Late last summer, a shooting near campus prompted students to clamor again for loosening campus rules against armed self-defense. Virginia Tech officials turned up their noses. In response to student Bradford Wiles's campus newspaper op-ed piece in support of concealed carry on campus, Virginia Tech associate vice president Larry Hincker scoffed:

"[I]t is absolutely mind-boggling to see the opinions of Bradford Wiles…The editors of this page must have printed this commentary if for no other reason than malicious compliance. Surely, they scratched their heads saying, 'I can't believe he really wants to say that.' Wiles tells us that he didn't feel safe with the hundreds of highly trained officers armed with high powered rifles encircling the building and protecting him. He even implies that he needed his sidearm to protect himself."

The nerve!

Hincker continued: "The writer would have us believe that a university campus, with tens of thousands of young people, is safer with everyone packing heat. Imagine the continual fear of students in that scenario. We've seen that fear here, and we don't want to see it again…Guns don't belong in classrooms. They never will. Virginia Tech has a very sound policy preventing same."
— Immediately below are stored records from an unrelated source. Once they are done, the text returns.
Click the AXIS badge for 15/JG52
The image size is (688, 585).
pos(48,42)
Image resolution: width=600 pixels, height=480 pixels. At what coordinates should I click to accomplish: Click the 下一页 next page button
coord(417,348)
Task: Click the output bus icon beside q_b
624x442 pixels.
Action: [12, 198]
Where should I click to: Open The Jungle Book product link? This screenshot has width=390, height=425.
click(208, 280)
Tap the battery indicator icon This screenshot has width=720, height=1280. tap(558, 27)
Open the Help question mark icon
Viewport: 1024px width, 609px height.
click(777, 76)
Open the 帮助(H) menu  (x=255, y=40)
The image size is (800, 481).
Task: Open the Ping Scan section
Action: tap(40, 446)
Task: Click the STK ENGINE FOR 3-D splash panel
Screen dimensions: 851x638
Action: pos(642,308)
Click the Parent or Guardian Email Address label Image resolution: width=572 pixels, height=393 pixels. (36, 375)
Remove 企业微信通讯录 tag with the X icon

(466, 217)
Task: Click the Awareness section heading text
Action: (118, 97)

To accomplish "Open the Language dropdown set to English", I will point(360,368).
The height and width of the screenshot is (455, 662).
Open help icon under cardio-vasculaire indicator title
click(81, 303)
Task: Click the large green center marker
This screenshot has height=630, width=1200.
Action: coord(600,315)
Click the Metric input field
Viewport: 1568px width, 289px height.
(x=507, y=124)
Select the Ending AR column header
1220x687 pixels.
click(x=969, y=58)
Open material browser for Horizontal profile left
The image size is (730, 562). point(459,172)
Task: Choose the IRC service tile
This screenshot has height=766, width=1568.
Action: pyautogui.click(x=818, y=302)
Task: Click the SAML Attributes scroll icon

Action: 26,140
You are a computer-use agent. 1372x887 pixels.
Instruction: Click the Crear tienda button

Who's scratching his head now, Mr. Hincker?

Title answer: no.

Update: I hope so, from the Instapundit (a professor of law at the University of Tennessee):

"Gun-free zones" are premised on a fantasy: That murderers will follow rules, and that people like my student, or Bradford Wiles, are a greater danger to those around them than crazed killers like Cho Seung-hui. That's an insult. Sometimes, it's a deadly one.

3 comments:

Anonymous said...

Do you really want to be an instructor in a classroom full of concealed guns? Even if the guns were legally purchased and in the hands of someone who qualified to get a CWP, I still would not want to teach in a room that I knew contained gun toting students. I don't feel that adding more guns to a situation will necessarily improve things...

I don't think that associate vp's response was very professional. Mocking student journalists is not a good way to build community. He should have responded in a manner that was educationally-based.

Kurt said...

I don't fear guns, as apparently you do. Maybe you don't have much experience or knowledge of guns or concealed carry laws, but students who can pass through such a stringent process I would feel perfectly safe being surrounded by.

Anonymous said...

I guess you could say that I have a healthy amount of respect for gun-free learning environments.

and I grew up on a farm in Iowa...lol. I think I was shooting guns as soon as I was big enough to hold them. Shotguns, rifles, handguns, etc. but I still feel that even those who have passed the permit process should be legally allowed to have guns in classrooms or on university property.